[Records excerpted from a collection]
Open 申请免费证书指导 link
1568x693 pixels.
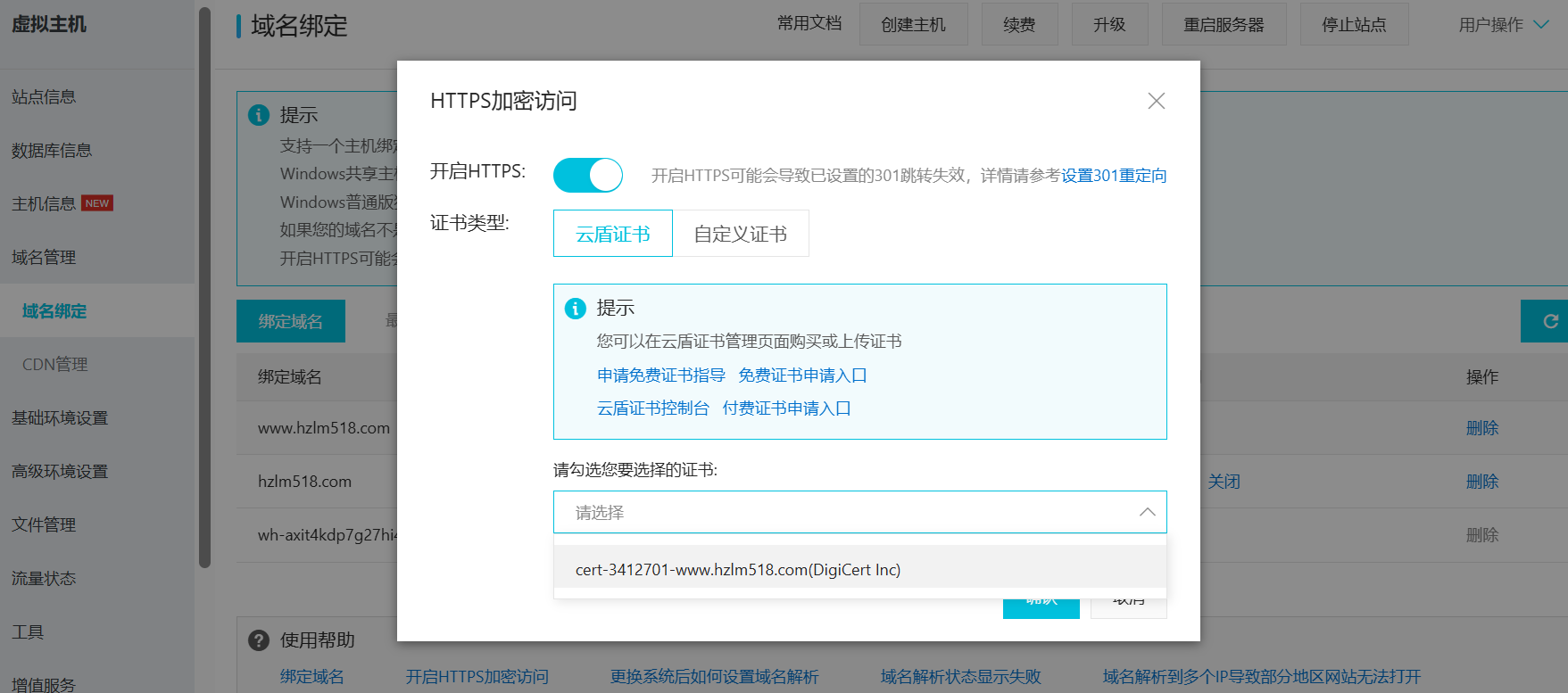coord(660,375)
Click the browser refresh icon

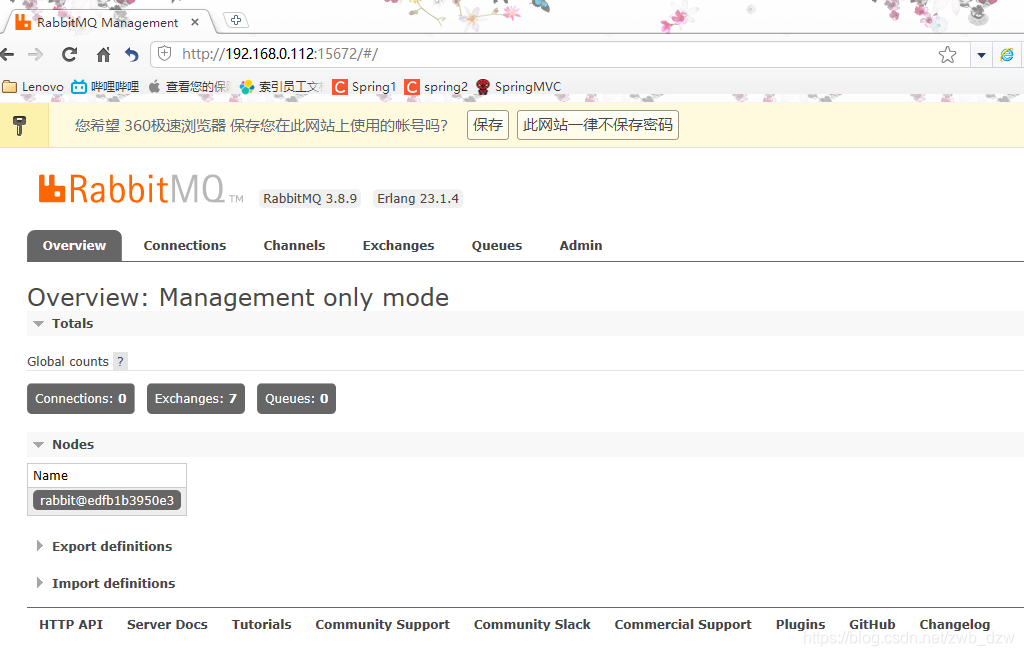(68, 54)
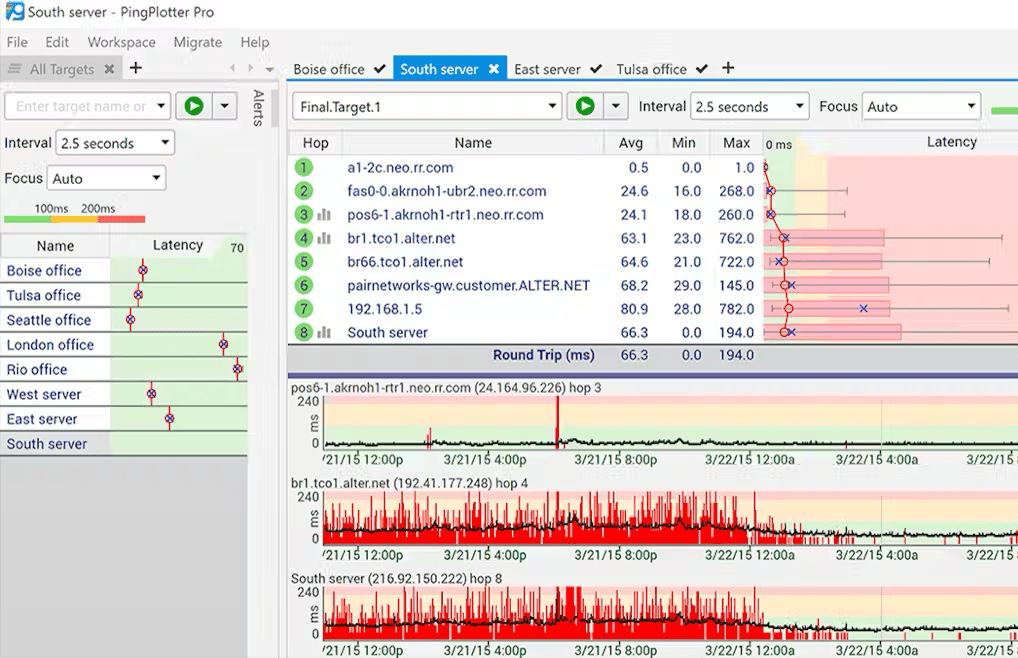This screenshot has width=1018, height=658.
Task: Toggle the checkmark on the Boise office tab
Action: point(377,69)
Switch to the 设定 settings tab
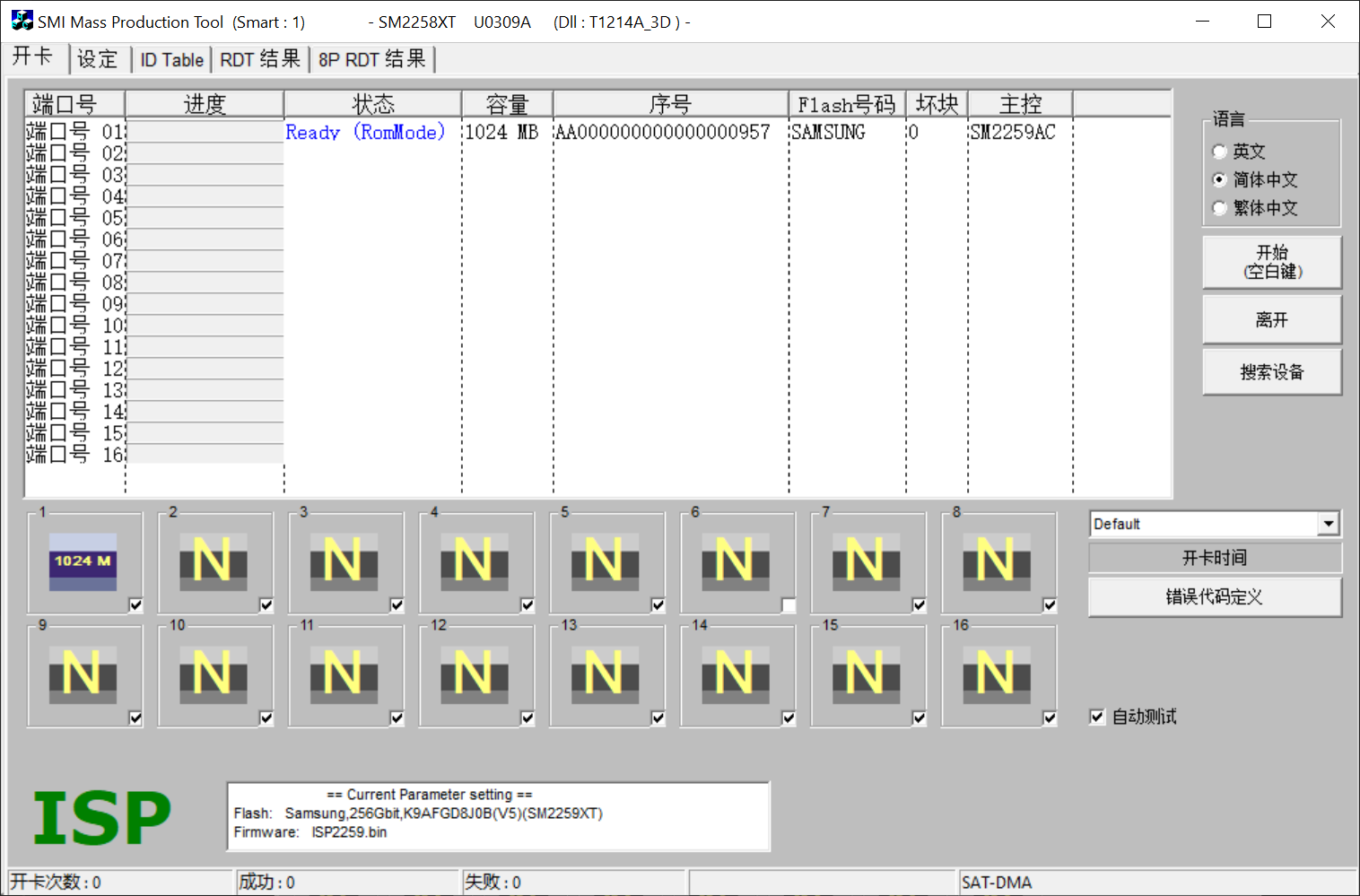The height and width of the screenshot is (896, 1360). click(x=98, y=59)
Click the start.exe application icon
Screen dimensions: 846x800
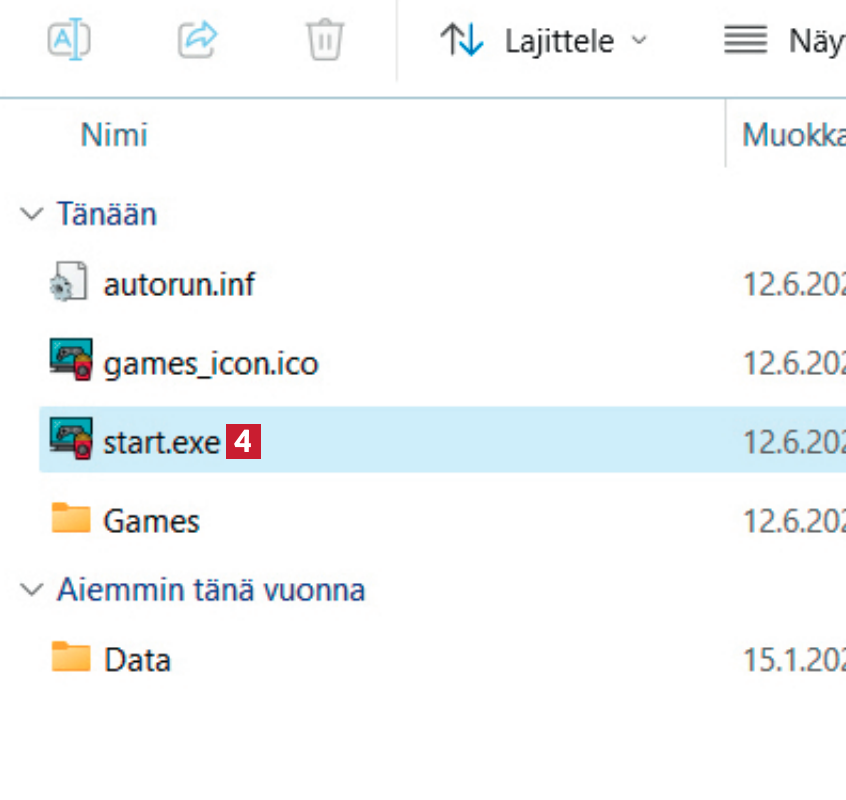click(70, 440)
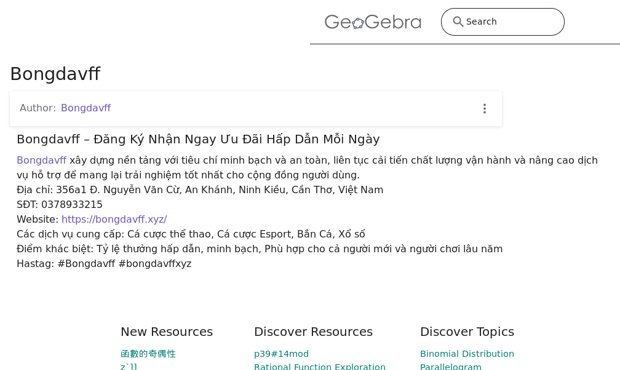Click the #Bongdavff hashtag text line

tap(104, 264)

## THE TASK
Output the entries above exactly. Do not include the pictures.

## TASK ANSWER
Open 申请免费证书指导 link
1568x693 pixels.
coord(660,375)
Click the browser refresh icon

(68, 54)
This screenshot has width=1018, height=658.
Task: Toggle the checkmark on the Boise office tab
Action: point(377,69)
Switch to the 设定 settings tab
The height and width of the screenshot is (896, 1360). click(x=98, y=59)
Click the start.exe application icon
Screen dimensions: 846x800
click(70, 440)
Click the #Bongdavff hashtag text line

tap(104, 264)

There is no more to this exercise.